We've all seen this before of course; it's the stuff of innumerable godawful Rocky movies. After being knocked down repeatedly - losing market share, software developers and faith in itself, Apple Computer is getting back up again. Thanks to an eye-catching piece of plastic called iMac. Suddenly, computers have become sexy again. The message? I want one.

There's a lot more to it than a spiffy new box, however. Real consumer desire has been stirred in computer buyers for the first time since 1984, when the original, vastly overpriced and underpowered Macintosh introduced itself to an enraptured Californian audience.

Here was a necessary breath of fresh air. The world was seduced by a friendly face in the world of computing, proudly watched over by its fairy godfather, Steve Jobs, one of the co-founders of Apple Computer back in 1980.

Fifteen years later, floundering Apple has been to hell and back. The original sexy silicon valley startup concentrated on profit margin, refused to license the operating system, preferred instead to stay small and rich.

Of course, while the company complacently reaped profit margins that were the envy of the industry, leaner, hungrier companies raced to establish the Windows/Intel platform as the standard. Inferior, but more popular. "Fine," said Apple. "We've got better technology." "Who cares," said Wintel, if hardly anyone uses it?

Faced with this competition, Apple's worldwide market share slowly dwindled. They came out with some great technology, Quicktime video software being one of the highlights, but millions were poured into unproven technologies such as Newton (pioneering Personal Digital Assistant). The Macintosh's customer base narrowed; Mac users were mainly desktop publishers and creative multimedia folk.
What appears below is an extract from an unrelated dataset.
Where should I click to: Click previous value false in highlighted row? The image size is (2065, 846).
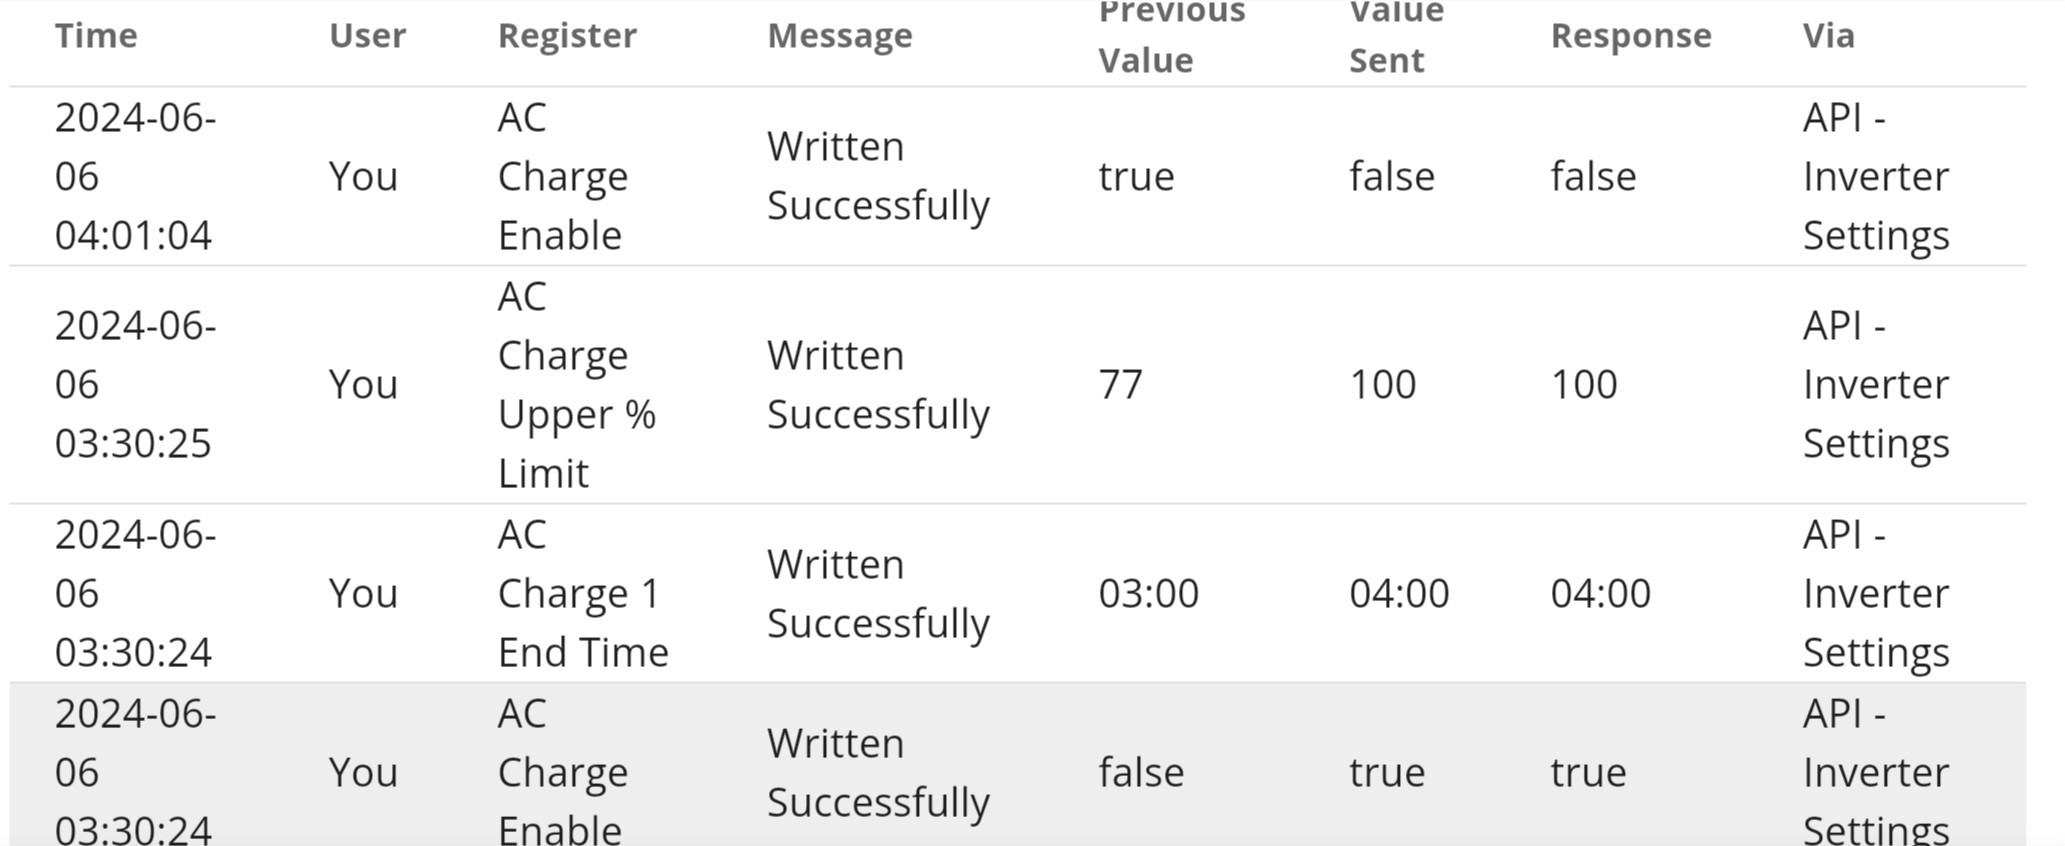[1141, 773]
Things were not looking good. Corporate infighting had taken its toll at the company, and it had lost consistent vision and direction. Share price fell, employees lost the faith, and software developers deserted the sinking ship. In a final effort to revive the company's fortunes, fallen angel Steve Jobs was begged to come back to the company he had been fired from. Jobs took charge, simplified. Back to basics. iMac was born: the answer to Apple's prayers.

The immense popularity of iMac is 1984 (the Mac launch, not George Orwell) all over again: marketing, hype and the most talked-about personal computer in years. There's certainly nothing special about the computer itself. It looks cool, it has no floppy drive, and, in another throwback to 1984, it's expandability is limited.
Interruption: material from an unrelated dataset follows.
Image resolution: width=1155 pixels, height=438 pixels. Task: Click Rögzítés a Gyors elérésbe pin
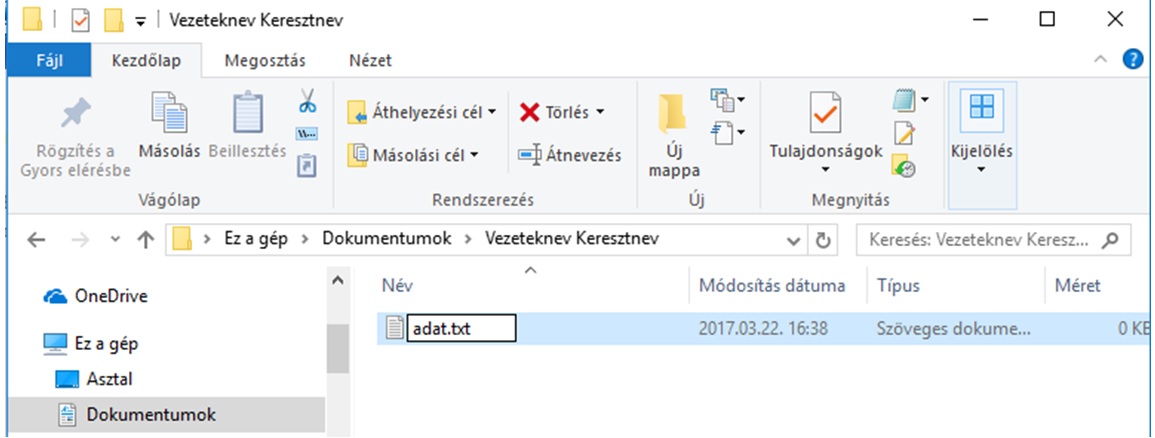coord(75,114)
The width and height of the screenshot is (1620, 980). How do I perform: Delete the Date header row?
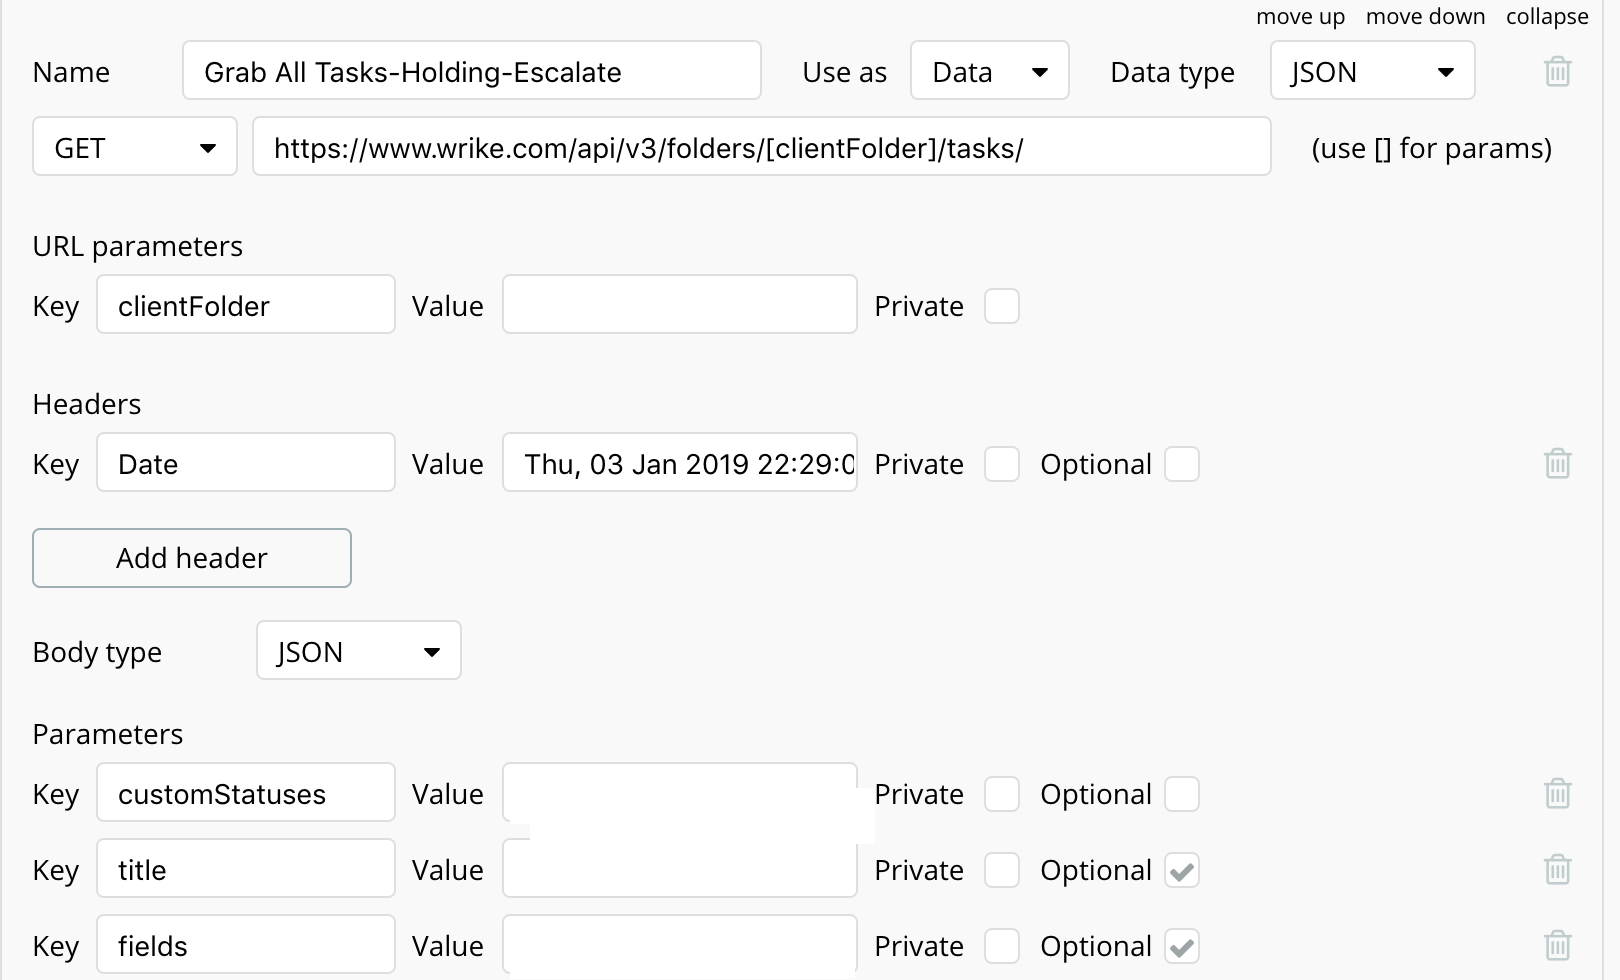click(x=1557, y=464)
What iMac does do, however, is package the Macintosh operating system - the real jewel in the Apple crown - in a stylish, sexy package. That's the key. All those Macintosh diehards are unflinchingly loyal for a reason: working on a Macintosh is, in this writer's view, simply easier and more fun than working on a PC. That's my bottom line.

If you've never tried it, I think you should.

By making the brilliant Apple technology popular again, it makes a dent, however small, in the Wintel monopoly. Competition drives innovation.

That's why a lot of people are hoping that Apple can rebound from their recent misfortunes, get back on track, and not make the same mistakes again. That's why this computer is such a hit. It's because the real beauty of the iMac is on the inside.